▸ **Records to use**
<<<<
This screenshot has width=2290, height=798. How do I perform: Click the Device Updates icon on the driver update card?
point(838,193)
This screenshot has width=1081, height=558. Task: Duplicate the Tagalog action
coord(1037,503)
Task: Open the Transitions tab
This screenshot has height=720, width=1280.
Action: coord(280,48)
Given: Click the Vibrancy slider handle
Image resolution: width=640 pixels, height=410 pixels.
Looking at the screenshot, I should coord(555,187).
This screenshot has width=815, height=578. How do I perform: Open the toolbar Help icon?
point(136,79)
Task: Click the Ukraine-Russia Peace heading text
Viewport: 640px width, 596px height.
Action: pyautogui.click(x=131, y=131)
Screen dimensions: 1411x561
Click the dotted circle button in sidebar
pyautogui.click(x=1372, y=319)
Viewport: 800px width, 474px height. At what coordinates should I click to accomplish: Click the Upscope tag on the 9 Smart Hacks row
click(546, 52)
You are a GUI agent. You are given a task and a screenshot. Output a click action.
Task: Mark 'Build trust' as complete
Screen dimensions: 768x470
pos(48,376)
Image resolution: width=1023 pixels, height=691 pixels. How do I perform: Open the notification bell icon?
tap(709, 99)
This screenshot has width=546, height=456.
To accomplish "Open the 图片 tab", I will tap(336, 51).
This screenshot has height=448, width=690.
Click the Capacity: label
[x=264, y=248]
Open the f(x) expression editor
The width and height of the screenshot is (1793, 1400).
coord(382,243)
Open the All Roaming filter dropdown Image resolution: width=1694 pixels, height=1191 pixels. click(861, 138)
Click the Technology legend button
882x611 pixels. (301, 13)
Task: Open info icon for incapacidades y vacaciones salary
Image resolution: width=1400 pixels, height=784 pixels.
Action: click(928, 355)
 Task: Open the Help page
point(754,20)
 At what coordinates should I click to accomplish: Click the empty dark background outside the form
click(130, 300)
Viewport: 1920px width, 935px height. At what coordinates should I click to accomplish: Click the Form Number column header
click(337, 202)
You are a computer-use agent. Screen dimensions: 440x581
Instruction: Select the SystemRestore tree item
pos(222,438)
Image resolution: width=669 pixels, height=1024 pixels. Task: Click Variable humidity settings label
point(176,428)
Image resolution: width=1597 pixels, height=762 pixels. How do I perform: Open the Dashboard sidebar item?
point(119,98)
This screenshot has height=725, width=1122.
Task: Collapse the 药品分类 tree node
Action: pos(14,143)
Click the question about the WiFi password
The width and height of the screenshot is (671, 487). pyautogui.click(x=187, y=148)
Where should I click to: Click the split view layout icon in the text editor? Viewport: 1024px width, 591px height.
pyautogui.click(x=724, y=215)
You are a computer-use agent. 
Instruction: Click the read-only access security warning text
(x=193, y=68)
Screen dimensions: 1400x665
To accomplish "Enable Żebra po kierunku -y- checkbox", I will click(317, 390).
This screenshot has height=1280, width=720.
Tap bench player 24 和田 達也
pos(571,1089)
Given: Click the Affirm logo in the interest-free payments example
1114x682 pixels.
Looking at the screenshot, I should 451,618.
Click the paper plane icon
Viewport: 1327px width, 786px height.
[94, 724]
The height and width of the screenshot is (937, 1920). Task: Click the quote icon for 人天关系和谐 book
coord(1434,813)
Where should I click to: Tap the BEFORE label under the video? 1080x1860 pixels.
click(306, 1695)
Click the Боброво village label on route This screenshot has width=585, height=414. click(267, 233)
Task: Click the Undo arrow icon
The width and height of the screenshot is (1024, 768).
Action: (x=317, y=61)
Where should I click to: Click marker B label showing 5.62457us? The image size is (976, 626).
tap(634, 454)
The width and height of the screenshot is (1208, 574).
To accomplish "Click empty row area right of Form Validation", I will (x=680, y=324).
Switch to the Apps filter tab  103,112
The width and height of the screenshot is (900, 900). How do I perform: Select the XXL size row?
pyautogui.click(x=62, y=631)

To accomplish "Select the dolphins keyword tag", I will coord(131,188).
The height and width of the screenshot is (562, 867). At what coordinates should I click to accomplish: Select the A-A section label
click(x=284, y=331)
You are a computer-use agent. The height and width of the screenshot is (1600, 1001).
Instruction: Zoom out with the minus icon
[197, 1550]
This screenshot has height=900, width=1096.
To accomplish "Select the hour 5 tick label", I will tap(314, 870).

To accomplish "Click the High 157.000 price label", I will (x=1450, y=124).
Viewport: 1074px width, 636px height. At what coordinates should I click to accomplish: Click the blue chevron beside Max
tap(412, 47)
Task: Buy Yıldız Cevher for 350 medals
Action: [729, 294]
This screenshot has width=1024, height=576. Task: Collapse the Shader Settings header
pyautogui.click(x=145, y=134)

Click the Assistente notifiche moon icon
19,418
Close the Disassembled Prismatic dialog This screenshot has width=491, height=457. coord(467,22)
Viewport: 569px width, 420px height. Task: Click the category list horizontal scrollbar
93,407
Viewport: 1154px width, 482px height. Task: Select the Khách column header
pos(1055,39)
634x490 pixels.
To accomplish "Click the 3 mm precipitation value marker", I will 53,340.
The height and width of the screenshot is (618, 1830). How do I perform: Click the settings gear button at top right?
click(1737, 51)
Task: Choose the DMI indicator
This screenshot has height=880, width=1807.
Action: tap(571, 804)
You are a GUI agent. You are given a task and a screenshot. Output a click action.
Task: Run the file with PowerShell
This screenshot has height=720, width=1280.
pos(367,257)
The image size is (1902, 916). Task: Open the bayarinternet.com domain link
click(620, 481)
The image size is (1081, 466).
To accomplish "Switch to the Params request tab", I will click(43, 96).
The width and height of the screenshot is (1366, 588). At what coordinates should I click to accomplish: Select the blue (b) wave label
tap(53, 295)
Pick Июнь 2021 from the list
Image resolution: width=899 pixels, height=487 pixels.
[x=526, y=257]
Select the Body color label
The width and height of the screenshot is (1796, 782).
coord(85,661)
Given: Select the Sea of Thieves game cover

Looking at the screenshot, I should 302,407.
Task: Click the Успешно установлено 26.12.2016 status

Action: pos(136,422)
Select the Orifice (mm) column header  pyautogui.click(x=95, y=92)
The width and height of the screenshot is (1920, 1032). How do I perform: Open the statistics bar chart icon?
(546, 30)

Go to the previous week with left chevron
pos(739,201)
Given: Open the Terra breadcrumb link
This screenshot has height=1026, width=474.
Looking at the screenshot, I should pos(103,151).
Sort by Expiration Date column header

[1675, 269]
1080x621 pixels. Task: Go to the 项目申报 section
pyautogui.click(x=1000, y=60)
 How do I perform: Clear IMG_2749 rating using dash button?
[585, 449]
>>>>
▸ **Exercise**
Word for word, restate the lines above from the line containing "This screenshot has width=1081, height=558." through the line containing "Given: Click the Vibrancy slider handle", with both included and nothing else.

▸ **Response below**
This screenshot has width=1081, height=558. Task: Duplicate the Tagalog action
coord(1037,503)
Task: Open the Transitions tab
This screenshot has height=720, width=1280.
Action: coord(280,48)
Given: Click the Vibrancy slider handle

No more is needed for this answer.